EXERCISE TEXT:
►
I just received notification that two users left comments, so I came here
but I can't see any new comments. weird.

Anyway, Since I am here, I would like to share something.
I found two electrolytic capacitors (CAN CAP) have lower capacitance than spec. Almost half of the value.
Not sure improper "the cleaning process" causing this or not. It was the issue of the noise.
Since I decided to replace the caps, I replaced whole caps include ceramic caps and bumble bees.
Also, I rebuilt all the potentiometers.

Everything working perfect now except one issue
Only issue is one channel is much louder than another.
I tried to turn the balance knob and it adjusted the balance of channels but
one channel cut the sound suddenly before perfect balance.

The issue was I had used audio pots for balance control
I though I bought linear pots but I made mistake and didn't know until I played a music after total rebuilt.

For who doesn't know difference between audio pots and linear pots.
Linear pot resistance value increase and decrease linearly during turning the knob
Audio pot resistance value increase and decrease exponentially during turning the knob

C20, series of two pots control channel balance.
The right and left channel wires are connected in reverse to each pot.
So, the middle value of each pot should be same to make even balance at the middle position of balance knob.
◄
DATA SECTION:
►
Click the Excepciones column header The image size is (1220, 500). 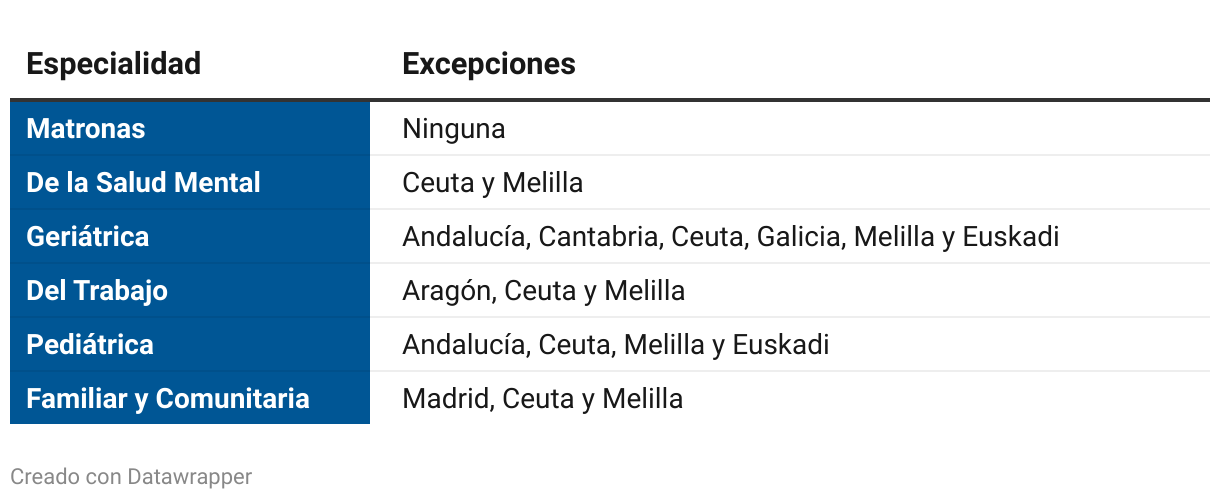[489, 64]
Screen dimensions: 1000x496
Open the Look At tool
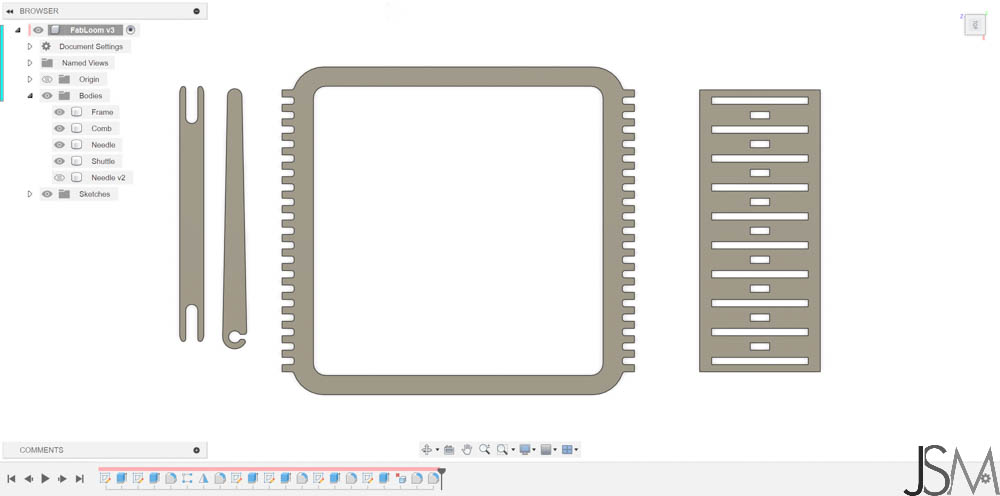448,449
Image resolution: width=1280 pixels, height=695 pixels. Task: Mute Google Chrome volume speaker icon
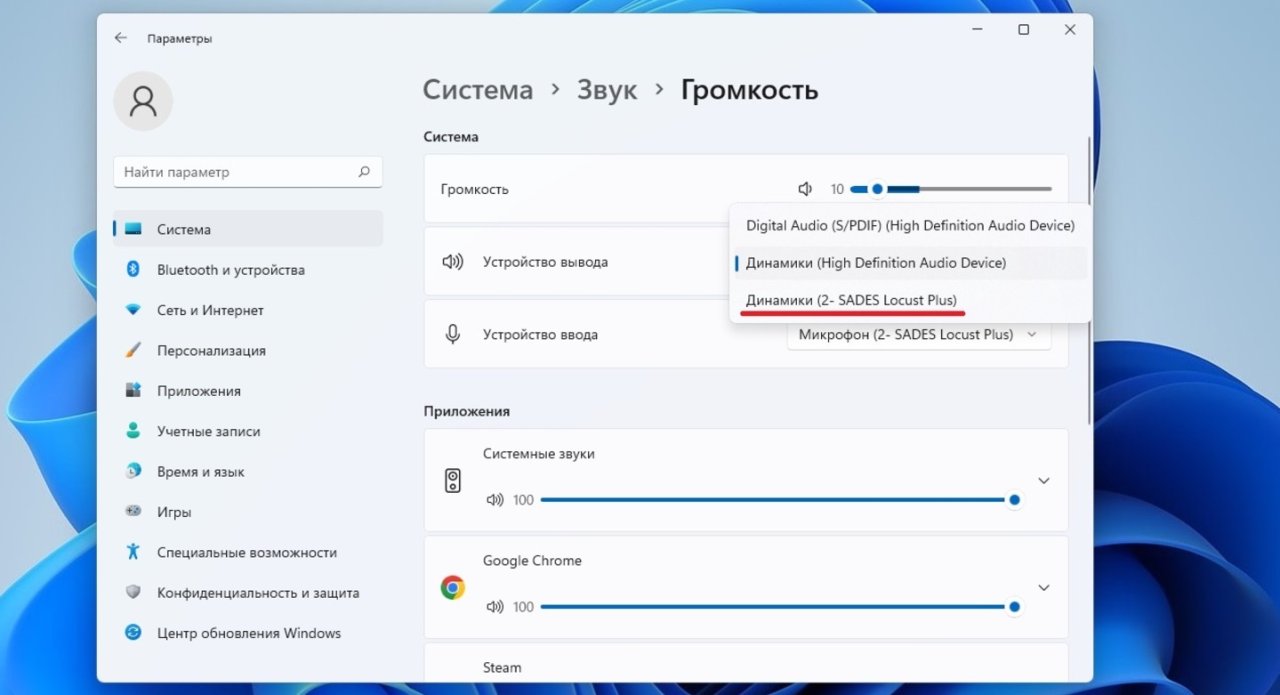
◄
WORK ORDER 1: From the post about replacing capacitors and potentiometers, list every kind of capacitor the writer names.
WORK ORDER 2: Write a continuation of the post about replacing capacitors and potentiometers, starting right after its final sentence.

OUTPUT 1: Electrolytic capacitors (can caps), ceramic caps, bumble bees

OUTPUT 2:
Middle position of Linear pot has half resistance value of spec but audio pot don't have half value in middle position.
That's the issue.

I am waiting two 500k linear pots to deliver now.
 
It's fairly rare to actually need to replace pots, even in very old equipment, partly because proper cleaning & lube fixes almost all problems and partly because adapting replacement pot's shafts to existing knobs is a major pain. Are you sure you need to do all this? Seems like you started with a noisy pot, most likely only needing cleaning, and have replaced parts shotgun fashion, adding problems along the way. Breathe deep, relax, study the situation?

FWIW, the original CTS pots weren't great (and McIntosh loyally stayed with them until the model C32 era, mid 1970's, before switching to Alps), but were custom made for the job. Balance controls were made with half tracks lossless and half tapered - no loss at center position.

All good fortune,
Chris
 
It's fairly rare to actually need to replace pots, even in very old equipment, partly because proper cleaning & lube fixes almost all problems and partly because adapting replacement pot's shafts to existing knobs is a major pain. Are you sure you need to do all this? Seems like you started with a noisy pot, most likely only needing cleaning, and have replaced parts shotgun fashion, adding problems along the way. Breathe deep, relax, study the situation?

FWIW, the original CTS pots weren't great (and McIntosh loyally stayed with them until the model C32 era, mid 1970's, before switching to Alps), but were custom made for the job. Balance controls were made with half tracks lossless and half tapered - no loss at center position.

All good fortune,
Chris

My C20 project started with terrible condition unit.
Rust all over the outside pots and shafts, chassis, chassis covers.
A lot of dust, grimes, rat poops and hays everywhere inside and outside.
When I remove the rust and clean the unit, the chemical cleaning stuff may effect on inside of pot.
I saw partial carbon track has been fallen off from every pot.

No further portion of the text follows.